We measure hiring by who's still there in a year.
Astris HR was built on a simple observation: the labor market for refugees, immigrants, and second-chance workers is full of people who could be excellent employees and full of employers who want them. The failure mode is not lack of supply or lack of demand — it's a matching layer that doesn't understand what either side is actually offering.
Resume-to-JD matching was built for a labor market that no longer exists.
The applicant tracking systems most employers use today were designed for a workforce that wrote standardized English resumes for standardized job descriptions. They optimize for one metric: application volume.
That model fails the people we serve. An Agricultural Supervisor from Kandahar with seven years of team leadership and inventory experience does not show up in a keyword search for "Warehouse Lead." A Tigrinya-speaking nurse aide does not show up in a search that assumes English-only resumes.
And measuring success at placement — instead of at the 90-day mark — hides the failure modes that actually determine whether a household stays out of poverty.
Astris HR Model: matching that understands real candidates and real jobs.
Astris HR Model is our proprietary workforce intelligence model. It reads resumes in 35+ languages, preserves foreign credentials, detects transferable skills through a curated knowledge graph, and scores each candidate-job pair across seven independent dimensions.
Every match comes with a retention forecast and a plain-language rationale. Every match's quality gets rated. The model learns from every real placement on the platform — and the things it learns aren't trapped in a proprietary black box. Caseworkers, candidates, and employers all see the same evidence.
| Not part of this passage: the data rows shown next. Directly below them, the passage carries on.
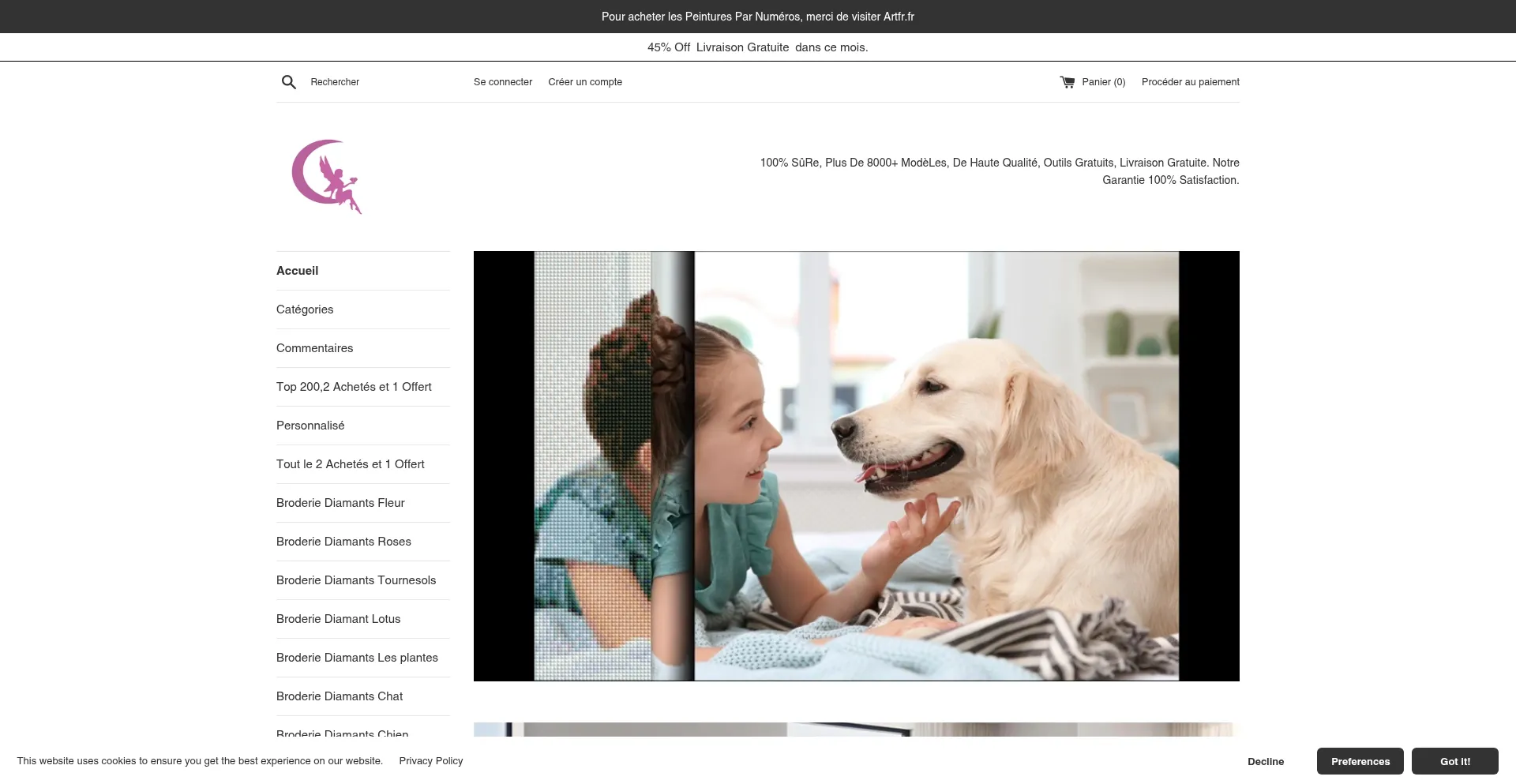Open cookie Preferences
This screenshot has width=1516, height=784.
(x=1360, y=761)
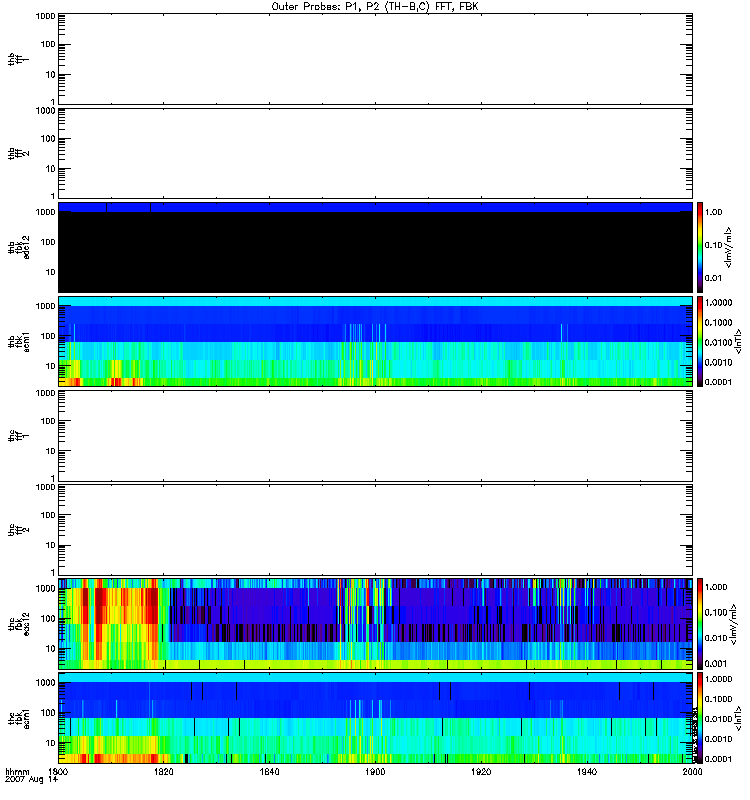Image resolution: width=750 pixels, height=800 pixels.
Task: Click the plot title 'Outer Probes: P1, P2'
Action: (374, 6)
This is the platform we wanted to exist. We're building it because it didn't.
How we make product decisions.
Retention is the unit of value
Every product decision is judged by whether it improves the probability that a placed worker is still employed 90, 180, and 365 days later. Application volume is a vanity metric.
Transparency over polish
Every score is shown with its breakdown. Every rationale is in plain language. Every model decision is auditable. We'd rather be a little ugly and a lot honest.
The candidate consents to everything
Astris parses a resume; the candidate has to approve the parsed profile before any employer sees it. No surprises. No misrepresentation. No assumption that data accuracy is automatic.
Multilingual is not a feature
It's the floor. If a system only works in English, it can't serve the labor market we're built for. We localize first and translate-around second.
Caseworkers are not an afterthought
In refugee and second-chance hiring, the caseworker is the central node. We design for them as a first-class user — their workflow, their portal, their analytics — alongside employers and candidates.
Learn from real outcomes, not synthetic ones
Astris HR Model retrains on observed placements, observed retention, and observed termination reasons. Not on borrowed datasets or scraped résumés.
Who we serve.
Refugee resettlement agencies
Federally-funded resettlement organizations placing newly-arrived refugees into employment as part of the ORR initial reception window.
Workforce development boards
Local and regional workforce agencies serving immigrants, ESL learners, and second-chance workers.
Mission-driven employers
Companies actively building inclusive talent pipelines and willing to invest in onboarding, training, and language support.